When I was taught history in high school, Athens was a favourite historical analogue for the United States. Both were considered accidental empires and, for the most part, benign necessities of their dangerous times. (For America, this was the period of its so-called soft power, even though its application often felt hard as hell away from home. But Mossadegh and Allende could tell you better.) The self-celebrating mythology of America’s global reach was always democratic, and its extended aspects - its colonies, though they would never be called such - were assumed to be dependencies by choice. America’s Athenians were regarded as individuals, and its military the champion of an individual’s liberty. Unlike the Evil Empire of the Soviet Union, whose subjects and armed forces were thought more comparable to the severe and undifferentiated Spartans.
But in wartime, and in a time of re-mythologizing war, America’s mythmaking undergoes a radical makeover to favour Sparta and the 300 of King Leonidas.
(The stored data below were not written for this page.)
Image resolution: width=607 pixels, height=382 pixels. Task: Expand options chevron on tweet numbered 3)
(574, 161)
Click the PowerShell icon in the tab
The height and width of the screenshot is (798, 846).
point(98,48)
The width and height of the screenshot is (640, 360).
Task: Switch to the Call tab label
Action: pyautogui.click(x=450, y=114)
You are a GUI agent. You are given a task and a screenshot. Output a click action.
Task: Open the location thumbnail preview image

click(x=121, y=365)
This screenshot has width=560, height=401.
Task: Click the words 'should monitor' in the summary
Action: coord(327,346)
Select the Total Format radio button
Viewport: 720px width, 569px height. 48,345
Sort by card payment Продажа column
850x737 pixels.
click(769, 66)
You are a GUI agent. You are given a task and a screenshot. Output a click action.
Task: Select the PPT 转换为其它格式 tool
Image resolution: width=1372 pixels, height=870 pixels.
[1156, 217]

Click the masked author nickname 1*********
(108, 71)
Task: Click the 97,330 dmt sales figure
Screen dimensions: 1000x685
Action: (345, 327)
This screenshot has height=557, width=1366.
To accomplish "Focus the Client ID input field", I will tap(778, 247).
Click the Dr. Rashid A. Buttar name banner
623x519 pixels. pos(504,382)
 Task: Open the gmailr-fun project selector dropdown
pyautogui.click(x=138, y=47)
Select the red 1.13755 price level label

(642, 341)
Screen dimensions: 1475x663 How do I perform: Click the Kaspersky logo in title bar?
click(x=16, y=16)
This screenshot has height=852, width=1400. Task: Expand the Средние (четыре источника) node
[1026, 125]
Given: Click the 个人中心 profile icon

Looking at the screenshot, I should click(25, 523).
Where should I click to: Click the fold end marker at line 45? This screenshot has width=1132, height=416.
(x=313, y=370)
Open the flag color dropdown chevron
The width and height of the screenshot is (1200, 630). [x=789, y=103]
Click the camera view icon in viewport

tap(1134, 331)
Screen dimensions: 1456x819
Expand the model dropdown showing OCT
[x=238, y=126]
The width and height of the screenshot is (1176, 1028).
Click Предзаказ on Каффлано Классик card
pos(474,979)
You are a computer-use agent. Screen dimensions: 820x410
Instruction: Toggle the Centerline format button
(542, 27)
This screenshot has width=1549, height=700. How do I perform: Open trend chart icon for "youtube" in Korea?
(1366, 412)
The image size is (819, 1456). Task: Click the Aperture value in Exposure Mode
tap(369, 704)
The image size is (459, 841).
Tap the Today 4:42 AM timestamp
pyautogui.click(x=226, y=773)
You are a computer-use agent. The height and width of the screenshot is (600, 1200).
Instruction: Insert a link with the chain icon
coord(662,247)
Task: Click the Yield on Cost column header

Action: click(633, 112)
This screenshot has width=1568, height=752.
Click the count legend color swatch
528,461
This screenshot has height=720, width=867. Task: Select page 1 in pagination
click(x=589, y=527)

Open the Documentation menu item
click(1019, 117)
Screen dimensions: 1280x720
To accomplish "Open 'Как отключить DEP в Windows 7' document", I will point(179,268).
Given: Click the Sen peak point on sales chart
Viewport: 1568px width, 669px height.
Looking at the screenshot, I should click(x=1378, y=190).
It’s too tempting a story to resist, because no matter its overwhelming might, it seems that for the good of its soul America must also, at least in its fiction, regard itself as the underdog. (You could perhaps sense something of this in the relish with which supporters of the Iraq war recounted America’s “abandonment” by its traditional allies and the United Nations. “Going it alone” never felt so good.)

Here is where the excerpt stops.